* [What you should do]: Take the line with "Site (13, 1484)" as the first line and the last line of the data as the final one. Write out those lines exactly, and no others.

* [Data to examine]:
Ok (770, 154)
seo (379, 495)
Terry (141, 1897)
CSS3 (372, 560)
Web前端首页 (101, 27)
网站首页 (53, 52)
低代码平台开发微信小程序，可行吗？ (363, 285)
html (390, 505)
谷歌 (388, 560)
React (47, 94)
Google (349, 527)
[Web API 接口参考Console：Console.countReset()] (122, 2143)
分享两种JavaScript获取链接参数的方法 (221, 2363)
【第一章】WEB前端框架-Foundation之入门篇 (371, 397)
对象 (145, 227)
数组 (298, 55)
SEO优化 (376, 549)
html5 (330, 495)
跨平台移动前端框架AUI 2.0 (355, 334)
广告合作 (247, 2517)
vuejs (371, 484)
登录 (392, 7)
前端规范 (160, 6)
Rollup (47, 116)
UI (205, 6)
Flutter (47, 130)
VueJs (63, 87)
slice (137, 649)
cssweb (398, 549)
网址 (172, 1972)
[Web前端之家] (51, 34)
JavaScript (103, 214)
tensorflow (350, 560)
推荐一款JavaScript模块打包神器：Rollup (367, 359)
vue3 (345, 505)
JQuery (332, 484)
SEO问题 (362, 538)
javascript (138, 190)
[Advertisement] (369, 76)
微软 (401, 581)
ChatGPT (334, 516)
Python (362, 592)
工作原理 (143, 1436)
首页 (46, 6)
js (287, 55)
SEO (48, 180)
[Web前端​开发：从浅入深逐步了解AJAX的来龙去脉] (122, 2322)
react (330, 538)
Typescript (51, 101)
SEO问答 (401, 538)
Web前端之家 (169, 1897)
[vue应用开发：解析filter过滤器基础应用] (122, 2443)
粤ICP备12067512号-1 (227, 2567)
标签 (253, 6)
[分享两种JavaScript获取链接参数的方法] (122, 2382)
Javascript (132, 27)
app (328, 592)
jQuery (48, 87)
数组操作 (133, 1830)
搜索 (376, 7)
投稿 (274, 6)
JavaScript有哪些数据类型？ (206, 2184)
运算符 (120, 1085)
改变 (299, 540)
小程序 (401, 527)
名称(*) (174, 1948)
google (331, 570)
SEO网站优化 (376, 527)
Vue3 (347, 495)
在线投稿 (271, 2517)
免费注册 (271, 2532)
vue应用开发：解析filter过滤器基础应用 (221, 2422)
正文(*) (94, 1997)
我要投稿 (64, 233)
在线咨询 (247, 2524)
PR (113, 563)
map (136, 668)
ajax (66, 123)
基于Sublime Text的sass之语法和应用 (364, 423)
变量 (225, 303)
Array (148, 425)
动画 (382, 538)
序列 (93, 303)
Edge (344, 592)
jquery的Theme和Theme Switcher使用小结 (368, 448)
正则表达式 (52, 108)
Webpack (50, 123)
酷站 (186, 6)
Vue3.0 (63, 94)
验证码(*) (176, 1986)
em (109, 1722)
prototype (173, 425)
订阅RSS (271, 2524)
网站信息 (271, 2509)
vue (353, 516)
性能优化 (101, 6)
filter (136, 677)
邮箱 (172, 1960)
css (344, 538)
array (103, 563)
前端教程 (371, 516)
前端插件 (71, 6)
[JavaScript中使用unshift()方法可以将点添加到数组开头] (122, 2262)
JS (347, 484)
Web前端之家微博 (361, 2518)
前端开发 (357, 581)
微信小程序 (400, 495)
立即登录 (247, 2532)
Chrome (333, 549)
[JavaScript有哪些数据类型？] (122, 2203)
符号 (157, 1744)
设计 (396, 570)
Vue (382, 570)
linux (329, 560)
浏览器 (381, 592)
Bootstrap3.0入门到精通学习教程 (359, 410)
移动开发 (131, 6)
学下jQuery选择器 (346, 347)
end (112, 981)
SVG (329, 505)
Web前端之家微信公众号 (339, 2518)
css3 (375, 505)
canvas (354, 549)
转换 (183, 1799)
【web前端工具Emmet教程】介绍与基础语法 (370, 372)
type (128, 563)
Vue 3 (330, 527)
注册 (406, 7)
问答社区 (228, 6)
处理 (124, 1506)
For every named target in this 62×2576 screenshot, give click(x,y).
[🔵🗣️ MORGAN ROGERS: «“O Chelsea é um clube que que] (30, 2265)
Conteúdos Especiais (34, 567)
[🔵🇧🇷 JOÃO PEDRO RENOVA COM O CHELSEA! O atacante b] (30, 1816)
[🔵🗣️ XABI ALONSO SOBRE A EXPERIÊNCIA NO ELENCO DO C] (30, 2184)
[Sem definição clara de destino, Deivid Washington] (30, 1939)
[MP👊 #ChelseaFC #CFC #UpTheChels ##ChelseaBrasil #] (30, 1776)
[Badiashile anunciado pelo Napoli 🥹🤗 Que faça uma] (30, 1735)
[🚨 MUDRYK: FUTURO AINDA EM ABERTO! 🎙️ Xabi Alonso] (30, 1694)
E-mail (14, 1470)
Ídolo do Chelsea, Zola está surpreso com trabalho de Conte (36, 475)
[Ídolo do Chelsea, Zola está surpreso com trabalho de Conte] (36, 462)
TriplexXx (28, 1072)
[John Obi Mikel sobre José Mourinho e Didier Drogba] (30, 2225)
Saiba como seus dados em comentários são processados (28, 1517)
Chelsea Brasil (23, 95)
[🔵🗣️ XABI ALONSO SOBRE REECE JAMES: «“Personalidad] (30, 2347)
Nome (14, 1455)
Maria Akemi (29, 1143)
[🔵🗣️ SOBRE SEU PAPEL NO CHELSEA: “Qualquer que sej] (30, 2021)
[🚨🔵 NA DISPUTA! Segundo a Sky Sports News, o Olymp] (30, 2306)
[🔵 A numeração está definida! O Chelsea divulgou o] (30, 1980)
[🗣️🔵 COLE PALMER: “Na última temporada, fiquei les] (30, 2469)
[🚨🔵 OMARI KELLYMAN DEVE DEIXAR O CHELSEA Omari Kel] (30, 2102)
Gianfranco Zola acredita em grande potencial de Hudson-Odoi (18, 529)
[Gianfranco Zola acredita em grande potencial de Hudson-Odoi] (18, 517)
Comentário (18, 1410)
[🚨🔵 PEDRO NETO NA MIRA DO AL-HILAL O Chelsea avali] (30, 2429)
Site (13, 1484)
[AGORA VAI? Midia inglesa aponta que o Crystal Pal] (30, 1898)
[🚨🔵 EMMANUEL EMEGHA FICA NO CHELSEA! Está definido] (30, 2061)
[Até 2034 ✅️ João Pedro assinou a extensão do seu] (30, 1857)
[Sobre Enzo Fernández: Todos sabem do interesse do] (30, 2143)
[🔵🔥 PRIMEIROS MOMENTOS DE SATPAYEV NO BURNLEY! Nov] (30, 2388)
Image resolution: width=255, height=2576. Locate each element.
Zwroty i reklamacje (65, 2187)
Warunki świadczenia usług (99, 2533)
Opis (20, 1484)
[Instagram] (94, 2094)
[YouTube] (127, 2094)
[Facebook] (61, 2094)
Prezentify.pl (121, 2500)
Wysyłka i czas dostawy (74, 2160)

* [Output of the exercise]:
Site (13, 1484)
[AGORA VAI? Midia inglesa aponta que o Crystal Pal] (30, 1898)
[🚨🔵 EMMANUEL EMEGHA FICA NO CHELSEA! Está definido] (30, 2061)
[Até 2034 ✅️ João Pedro assinou a extensão do seu] (30, 1857)
[Sobre Enzo Fernández: Todos sabem do interesse do] (30, 2143)
[🔵🔥 PRIMEIROS MOMENTOS DE SATPAYEV NO BURNLEY! Nov] (30, 2388)
Image resolution: width=255, height=2576. Locate each element.
Zwroty i reklamacje (65, 2187)
Warunki świadczenia usług (99, 2533)
Opis (20, 1484)
[Instagram] (94, 2094)
[YouTube] (127, 2094)
[Facebook] (61, 2094)
Prezentify.pl (121, 2500)
Wysyłka i czas dostawy (74, 2160)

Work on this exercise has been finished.